Adults who are exposed to a child with chickenpox (varicella) in the home are around 30% less likely to develop shingles (herpes zoster) over 20 years, finds a study in The BMJ today.
The results support the theory that re-exposure to the herpes zoster virus in adulthood (after chickenpox infection as a child), boosts immunity to shingles, but does not provide complete protection.
In light of these findings, the researchers call for a review of the UK's childhood varicella vaccination policy, which assumes complete immunity for between 2 and 20 years.
Primary infection with varicella zoster virus causes chickenpox, typically in children. After this initial infection, the virus remains in the body as a dormant infection, and reactivation, often decades later, causes shingles.
The theory that re-exposure to the varicella zoster virus in adulthood boosts immunity to shingles (known as "exogenous boosting") has gained widespread support. As such, the UK and many other countries don't offer routine childhood varicella vaccination as this would remove circulating virus in the community.
But more recent data suggest that boosting may not be long lasting.
So a team of UK researchers set out to estimate the risk of herpes zoster after exposure to a household member with varicella.

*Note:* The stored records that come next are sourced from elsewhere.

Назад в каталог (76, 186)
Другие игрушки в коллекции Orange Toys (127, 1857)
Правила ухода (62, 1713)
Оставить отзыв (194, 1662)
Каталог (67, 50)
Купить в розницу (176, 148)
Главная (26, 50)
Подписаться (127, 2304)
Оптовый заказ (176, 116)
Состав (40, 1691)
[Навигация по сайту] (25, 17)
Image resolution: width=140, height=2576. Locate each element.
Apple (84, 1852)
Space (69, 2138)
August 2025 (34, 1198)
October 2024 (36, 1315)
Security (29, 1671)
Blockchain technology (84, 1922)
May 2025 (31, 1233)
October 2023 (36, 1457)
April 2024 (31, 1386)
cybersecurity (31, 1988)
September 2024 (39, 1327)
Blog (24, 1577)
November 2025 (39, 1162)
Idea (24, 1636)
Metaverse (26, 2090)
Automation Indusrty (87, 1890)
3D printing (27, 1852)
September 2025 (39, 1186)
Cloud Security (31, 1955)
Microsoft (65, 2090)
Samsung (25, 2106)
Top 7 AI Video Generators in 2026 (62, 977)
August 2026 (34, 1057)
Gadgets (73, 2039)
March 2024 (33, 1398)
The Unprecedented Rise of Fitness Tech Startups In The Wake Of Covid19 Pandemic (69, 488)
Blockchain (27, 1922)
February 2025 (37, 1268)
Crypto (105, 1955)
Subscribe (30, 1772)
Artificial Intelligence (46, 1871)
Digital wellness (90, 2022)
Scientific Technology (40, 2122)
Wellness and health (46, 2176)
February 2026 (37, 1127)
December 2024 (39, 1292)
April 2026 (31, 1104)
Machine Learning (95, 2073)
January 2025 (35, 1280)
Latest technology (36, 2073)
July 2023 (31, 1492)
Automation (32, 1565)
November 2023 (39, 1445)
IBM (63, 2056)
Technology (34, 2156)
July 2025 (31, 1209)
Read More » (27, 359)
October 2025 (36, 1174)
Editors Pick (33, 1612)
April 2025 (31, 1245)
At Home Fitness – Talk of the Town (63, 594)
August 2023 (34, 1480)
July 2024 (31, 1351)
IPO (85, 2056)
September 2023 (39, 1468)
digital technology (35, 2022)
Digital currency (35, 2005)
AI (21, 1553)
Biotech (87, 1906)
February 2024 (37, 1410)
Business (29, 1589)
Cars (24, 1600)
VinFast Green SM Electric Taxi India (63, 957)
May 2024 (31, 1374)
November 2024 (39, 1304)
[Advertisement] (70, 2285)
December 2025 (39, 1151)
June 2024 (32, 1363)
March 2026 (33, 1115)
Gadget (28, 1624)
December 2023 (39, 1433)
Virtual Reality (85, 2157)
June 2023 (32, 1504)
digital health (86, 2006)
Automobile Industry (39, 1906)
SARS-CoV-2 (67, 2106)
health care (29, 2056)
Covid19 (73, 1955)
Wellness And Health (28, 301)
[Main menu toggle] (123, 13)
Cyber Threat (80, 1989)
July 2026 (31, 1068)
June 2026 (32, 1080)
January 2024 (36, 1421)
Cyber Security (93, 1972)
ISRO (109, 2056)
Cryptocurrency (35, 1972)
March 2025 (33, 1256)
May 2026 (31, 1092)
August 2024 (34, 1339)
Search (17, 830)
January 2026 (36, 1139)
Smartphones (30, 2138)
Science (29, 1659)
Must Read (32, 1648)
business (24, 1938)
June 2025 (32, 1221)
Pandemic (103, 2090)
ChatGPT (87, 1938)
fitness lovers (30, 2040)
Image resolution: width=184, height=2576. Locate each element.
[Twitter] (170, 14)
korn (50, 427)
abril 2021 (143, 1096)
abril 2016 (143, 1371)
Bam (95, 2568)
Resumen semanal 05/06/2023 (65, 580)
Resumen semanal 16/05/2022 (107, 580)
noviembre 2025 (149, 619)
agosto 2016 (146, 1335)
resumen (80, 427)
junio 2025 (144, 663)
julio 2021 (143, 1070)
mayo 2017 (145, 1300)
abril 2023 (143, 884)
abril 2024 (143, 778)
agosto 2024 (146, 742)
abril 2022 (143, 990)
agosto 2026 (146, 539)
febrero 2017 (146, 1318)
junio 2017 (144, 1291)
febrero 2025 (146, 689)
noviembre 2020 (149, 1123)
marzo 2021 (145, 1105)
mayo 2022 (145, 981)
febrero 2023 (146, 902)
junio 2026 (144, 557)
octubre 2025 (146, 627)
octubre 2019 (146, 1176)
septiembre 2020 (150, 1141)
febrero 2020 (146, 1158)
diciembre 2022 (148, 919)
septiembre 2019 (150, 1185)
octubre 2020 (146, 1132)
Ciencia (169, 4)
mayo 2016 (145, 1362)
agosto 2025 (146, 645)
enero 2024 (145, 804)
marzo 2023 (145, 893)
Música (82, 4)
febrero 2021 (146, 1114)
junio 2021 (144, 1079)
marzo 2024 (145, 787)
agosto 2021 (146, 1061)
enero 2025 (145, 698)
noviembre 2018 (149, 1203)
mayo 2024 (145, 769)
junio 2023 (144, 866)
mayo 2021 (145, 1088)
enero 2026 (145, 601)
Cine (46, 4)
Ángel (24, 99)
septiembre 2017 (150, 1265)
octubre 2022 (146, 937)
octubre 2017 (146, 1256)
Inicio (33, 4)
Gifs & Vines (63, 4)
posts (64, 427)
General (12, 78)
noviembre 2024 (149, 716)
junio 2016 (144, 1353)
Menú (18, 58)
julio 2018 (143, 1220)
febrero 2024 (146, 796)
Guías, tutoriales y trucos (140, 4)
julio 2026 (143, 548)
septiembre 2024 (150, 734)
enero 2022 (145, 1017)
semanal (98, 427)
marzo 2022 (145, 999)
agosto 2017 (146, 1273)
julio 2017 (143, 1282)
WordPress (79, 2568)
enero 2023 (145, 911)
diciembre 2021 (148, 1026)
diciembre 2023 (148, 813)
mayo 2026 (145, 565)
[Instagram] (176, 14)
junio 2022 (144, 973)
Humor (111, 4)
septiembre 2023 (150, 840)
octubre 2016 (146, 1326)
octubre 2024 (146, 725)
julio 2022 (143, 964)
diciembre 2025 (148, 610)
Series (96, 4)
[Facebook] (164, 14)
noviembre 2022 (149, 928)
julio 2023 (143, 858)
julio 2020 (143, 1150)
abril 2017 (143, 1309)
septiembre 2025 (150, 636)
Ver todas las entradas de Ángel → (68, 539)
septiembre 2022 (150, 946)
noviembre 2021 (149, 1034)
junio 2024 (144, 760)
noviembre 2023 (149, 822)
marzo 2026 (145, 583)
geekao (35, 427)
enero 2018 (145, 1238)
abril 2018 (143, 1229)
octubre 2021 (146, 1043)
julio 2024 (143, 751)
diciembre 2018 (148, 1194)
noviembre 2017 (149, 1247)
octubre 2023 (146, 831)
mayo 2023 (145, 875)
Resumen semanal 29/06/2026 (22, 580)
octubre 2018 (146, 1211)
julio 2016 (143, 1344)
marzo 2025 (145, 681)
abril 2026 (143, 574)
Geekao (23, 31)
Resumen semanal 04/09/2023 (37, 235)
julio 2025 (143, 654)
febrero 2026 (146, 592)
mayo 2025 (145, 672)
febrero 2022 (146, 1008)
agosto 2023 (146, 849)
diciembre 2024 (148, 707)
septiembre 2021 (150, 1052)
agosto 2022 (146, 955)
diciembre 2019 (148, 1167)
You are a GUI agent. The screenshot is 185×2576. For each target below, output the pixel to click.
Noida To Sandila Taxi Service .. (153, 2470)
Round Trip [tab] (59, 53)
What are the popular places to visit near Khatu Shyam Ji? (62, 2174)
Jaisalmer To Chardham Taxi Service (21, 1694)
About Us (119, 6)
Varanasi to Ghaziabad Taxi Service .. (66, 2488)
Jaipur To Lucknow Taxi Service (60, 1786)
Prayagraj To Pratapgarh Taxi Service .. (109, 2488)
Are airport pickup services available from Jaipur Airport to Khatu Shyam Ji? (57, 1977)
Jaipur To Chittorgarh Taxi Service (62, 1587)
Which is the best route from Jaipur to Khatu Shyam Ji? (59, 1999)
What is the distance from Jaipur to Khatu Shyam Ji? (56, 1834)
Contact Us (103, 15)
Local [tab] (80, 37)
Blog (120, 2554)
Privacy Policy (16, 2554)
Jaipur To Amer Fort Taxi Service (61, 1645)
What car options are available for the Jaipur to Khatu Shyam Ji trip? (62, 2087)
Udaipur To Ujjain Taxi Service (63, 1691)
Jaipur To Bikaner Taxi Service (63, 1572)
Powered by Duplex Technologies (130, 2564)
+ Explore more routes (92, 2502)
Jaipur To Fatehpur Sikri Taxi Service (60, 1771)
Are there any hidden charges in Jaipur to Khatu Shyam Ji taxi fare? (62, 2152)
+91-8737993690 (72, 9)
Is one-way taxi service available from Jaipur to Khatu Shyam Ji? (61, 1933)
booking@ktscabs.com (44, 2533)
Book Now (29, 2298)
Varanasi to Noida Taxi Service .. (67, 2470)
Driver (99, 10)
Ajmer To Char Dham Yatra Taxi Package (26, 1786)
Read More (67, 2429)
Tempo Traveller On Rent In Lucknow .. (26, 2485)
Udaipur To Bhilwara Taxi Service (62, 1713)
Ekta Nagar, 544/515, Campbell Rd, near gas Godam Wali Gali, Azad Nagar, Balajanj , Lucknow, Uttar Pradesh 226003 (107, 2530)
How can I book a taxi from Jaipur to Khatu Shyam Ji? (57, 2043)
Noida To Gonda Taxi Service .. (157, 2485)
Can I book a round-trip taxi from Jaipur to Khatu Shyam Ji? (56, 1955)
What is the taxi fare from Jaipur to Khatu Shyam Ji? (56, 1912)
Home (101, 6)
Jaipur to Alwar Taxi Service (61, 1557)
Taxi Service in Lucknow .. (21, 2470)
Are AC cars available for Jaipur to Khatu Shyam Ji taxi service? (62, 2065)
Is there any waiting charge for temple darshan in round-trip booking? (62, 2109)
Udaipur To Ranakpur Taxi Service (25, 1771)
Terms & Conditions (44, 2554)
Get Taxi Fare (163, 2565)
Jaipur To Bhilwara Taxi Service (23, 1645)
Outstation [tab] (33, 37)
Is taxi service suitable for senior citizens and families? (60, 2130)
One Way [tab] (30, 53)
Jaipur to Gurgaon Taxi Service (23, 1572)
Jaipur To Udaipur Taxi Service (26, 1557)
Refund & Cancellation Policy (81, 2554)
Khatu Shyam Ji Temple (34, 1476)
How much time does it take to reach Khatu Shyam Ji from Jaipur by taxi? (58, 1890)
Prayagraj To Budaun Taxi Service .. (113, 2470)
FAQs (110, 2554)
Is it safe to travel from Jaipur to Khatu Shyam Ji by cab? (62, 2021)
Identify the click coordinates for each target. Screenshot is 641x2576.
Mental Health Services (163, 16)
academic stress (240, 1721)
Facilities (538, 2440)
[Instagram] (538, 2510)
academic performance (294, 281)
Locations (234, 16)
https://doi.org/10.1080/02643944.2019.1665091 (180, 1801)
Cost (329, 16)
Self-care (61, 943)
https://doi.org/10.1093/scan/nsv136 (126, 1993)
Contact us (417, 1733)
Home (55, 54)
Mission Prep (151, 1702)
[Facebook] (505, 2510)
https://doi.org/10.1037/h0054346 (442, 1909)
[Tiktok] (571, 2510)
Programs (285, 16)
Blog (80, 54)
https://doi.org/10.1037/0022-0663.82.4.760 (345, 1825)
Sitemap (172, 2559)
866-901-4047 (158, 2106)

Their findings are based on UK general practice and hospital records for 9,604 adults (18 years and over; 69% women) diagnosed with herpes zoster between 1997 and 2018 who lived with a child (18 or under) with varicella during an average 15-year observation period.
Average age at zoster diagnosis was 41 years and at first known exposure to varicella was 38 years.
After adjusting for age, calendar time, and season, strong evidence suggested that in the two years after household exposure to a child with varicella, adults were 33% less likely to develop zoster compared with baseline (unexposed) time.
In the 10 to 20 years after exposure, this protective effect waned slightly but adults were still 27% less likely to develop zoster compared with baseline time. A stronger boosting effect was seen among men than among women after exposure to varicella.
This is an observational study, so can't establish cause, and the researchers point out that varicella may be under-recorded as it does not always require a visit to the doctor. Nevertheless they used a large, nationally representative sample and were able to adjust for potentially influential factors.
"These findings cannot be used to justify for or against specific vaccination schedules," write the authors. "They do, however, suggest that previous mathematical models, estimating the effect of exogenous boosting in childhood varicella vaccination policy in the UK, that assume complete immunity for between two and 20 years may need revisiting."